According to statistics, cardiovascular diseases are a leading cause of death worldwide. Coronary computed tomography angiography (CCTA) can clearly display the coronary arteries, accurately detect coronary plaques, and properly assess coronary lesions. With a negative predictive value close to 99% for coronary artery disease, CCTA has become an indispensable diagnostic tool for patients with cardiac symptoms.
The motion and deformation of the coronary arteries are uneven, and motion artifacts occur when the speed of movement exceeds the time resolution of the CT scanner. Motion artifacts can blur the coronary artery images, making it impossible to assess or accurately diagnose coronary stenosis. Since the motion direction of the mid-right coronary artery (mRCA) is perpendicular to the scanning plane, the in-plane motion is the highest, and the motion artifacts are the most severe. Current methods to reduce CCTA motion artifacts include using beta-blockers to control heart rate (HR), shortening image acquisition time, applying single heartbeat scanning, developing ECG editing, multi-segment reconstruction, and software solutions for intravascular motion correction algorithms. Although these methods can prevent and correct motion artifacts, the effectiveness of these methods is somewhat affected by heart rate, which limits their clinical applicability to some extent.
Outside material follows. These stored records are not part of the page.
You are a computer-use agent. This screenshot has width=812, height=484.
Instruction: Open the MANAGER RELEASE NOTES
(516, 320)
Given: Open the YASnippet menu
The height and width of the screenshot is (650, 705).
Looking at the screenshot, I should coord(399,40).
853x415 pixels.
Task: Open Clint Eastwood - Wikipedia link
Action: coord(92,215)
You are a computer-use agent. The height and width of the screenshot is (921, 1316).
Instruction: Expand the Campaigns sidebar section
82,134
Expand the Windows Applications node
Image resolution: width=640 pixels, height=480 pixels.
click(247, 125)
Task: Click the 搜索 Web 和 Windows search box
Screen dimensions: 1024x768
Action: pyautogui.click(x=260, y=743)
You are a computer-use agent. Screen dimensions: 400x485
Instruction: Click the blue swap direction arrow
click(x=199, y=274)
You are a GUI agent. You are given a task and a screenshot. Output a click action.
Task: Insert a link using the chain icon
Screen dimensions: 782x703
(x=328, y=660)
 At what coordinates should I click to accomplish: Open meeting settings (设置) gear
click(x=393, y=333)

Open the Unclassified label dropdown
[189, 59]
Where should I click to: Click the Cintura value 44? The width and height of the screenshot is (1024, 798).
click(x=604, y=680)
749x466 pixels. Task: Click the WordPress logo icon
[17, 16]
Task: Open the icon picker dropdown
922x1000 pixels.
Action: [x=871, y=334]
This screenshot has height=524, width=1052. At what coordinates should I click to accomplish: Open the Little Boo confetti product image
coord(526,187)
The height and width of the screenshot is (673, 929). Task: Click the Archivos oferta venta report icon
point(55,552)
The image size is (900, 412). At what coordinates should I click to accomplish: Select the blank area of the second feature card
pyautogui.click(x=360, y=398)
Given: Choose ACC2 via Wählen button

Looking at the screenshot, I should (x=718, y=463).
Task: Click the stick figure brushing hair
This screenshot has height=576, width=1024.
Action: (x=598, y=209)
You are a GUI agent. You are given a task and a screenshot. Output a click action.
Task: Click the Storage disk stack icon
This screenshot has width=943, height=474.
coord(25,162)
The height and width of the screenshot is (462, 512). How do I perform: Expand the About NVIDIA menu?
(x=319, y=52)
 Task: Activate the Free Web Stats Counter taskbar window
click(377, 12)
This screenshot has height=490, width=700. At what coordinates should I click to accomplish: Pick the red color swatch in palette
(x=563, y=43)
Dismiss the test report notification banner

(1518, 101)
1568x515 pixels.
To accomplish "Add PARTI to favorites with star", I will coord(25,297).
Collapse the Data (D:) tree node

Generative Adversarial Networks (GANs) are an innovative neural network that has been introduced into the field of medical imaging. GAN consists of a generator network and a discriminator network. These two networks compete with each other to optimize network parameters and generate new images.
Recently, a study published in the journal European Radiology used GAN to correct motion artifacts representing the maximum motion of the coronary segment in mRCA and evaluated the image quality and diagnostic performance of GAN-generated images, providing technical support for improving CCTA image quality.
This study included 313 patients who underwent CCTA scans, each with paired motion-affected and motion-free reference images at different R-R intervals within the same cardiac cycle, along with an additional 53 CCTA cases compared to invasive coronary angiography (ICA) images. Pix2pix is an image-to-image translation GAN trained on motion-affected and motion-free reference pairs, generating motion-free images from motion-affected ones. Peak Signal-to-Noise Ratio (PSNR), Structural Similarity (SSIM), Dice Similarity Coefficient (DSC), and Hausdorff Distance (HD) were calculated to assess the quality of GAN-generated images.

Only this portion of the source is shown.